We will hold a 3-day workshop "Mathematical Foundations of Learning Theory", June 17-19.

Click here to register.

**Preliminary Schedule**

June 17 | June 18 | June 19 | |

9:30-10:15 | Sanjeev Arora | Sergio Verdú | Jake Abernethy |

10:15-11:00 | Elad Hazan | Ruediger Urbanke | Ohad Shamir |

11:30-12:15 | Shie Mannor | Ery Arias-Castro | Lorenzo Rosasco |

12:15-13:00 | Ankur Moitra | Ulrike von Luxburg | Matthias Hein |

lunch break | |||

15:00-15:45 | Dimitris Achlioptas | Volodya Vovk | Rui Castro |

15:45-16:30 | Ofer Dekel | Ben Recht | Aryeh Kontorovich |

17:00-17:45 | Emmanuel Abbe | Peter Grünwald | |

17:45-18:30 | Vitaly Feldman | Daniel Hsu | |

*ABSTRACTS:*

Emmanuel Abbe

I will start with general motivations connecting coding to clustering problems, and spend some time on a recent result establishing the recovery threshold for the stochastic block model with two communities: If the edge probability within clusters is a*log(n)/n and across clusters is b*log(n)/n, recovery is possible if and only if (a+b)/2 - \sqrt{ab} >1.

Dimitris Achlioptas

Realistic models of random graphs are important both for design (predicting the performance of different protocols/algorithms) as well as for inference (extracting latent group membership, clustering, etc.). There are by now thousands of papers defining random graph models. I will present a principled framework of deriving random graph models by generalizing the approach of Erdos-Renyi in defining their classic G(n,m) model. The central principle is to study the uniform measure over symmetric sets of graphs, i.e., sets that are invariant under a group of transformations. The main contribution is to derive natural sufficient conditions under which the uniform measure over a symmetric set of graphs collapses asymptotically to a distribution where edges appear independently (with different probabilities).
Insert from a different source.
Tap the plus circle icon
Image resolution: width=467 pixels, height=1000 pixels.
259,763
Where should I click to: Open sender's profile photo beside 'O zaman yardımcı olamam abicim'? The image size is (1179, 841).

Based on joint work with Paris Siminelakis.

Ery Arias-Castro

Maximum Variance Unfolding (MVU), also known as Semidefinite Embedding (SDE), is one of the main methods for nonlinear dimensionality reduction. We study its large-sample limit under standard assumptions. We find that it is consistent when the underlying submanifold is isometric to a convex subset. In other cases, we provide some simple examples where it fails to be consistent.

(Joint work with Bruno Pelletier, Université Rennes II, France)

Rui Castro

In many practical settings one can sequentially and adaptively guide the collection of future data based on information extracted from data collected previously. These sequential data collection procedures are known as sequential experimental design, active learning, or adaptive sensing/sampling. The intricate relation between data analysis and acquisition in adaptive sensing paradigms is extremely powerful, and allows for reliable estimation in situations where non-adaptive sensing would fail dramatically. In this talk the problem of estimating the support of a structured sparse signal from coordinate-wise observations under the adaptive sensing paradigm is considered. A general procedure for support set estimation is given and illustrates that through the use of adaptive sensing one can: (i) significantly mitigate the effect of observation noise when compared to non-adaptive sensing and, (ii) capitalize on structural information to a much larger extent than possible with non-adaptive sensing. In addition, performance lower bounds are given for both adaptive and non-adaptive sensing paradigms, showing the general procedure is optimal is a variety of scenarios.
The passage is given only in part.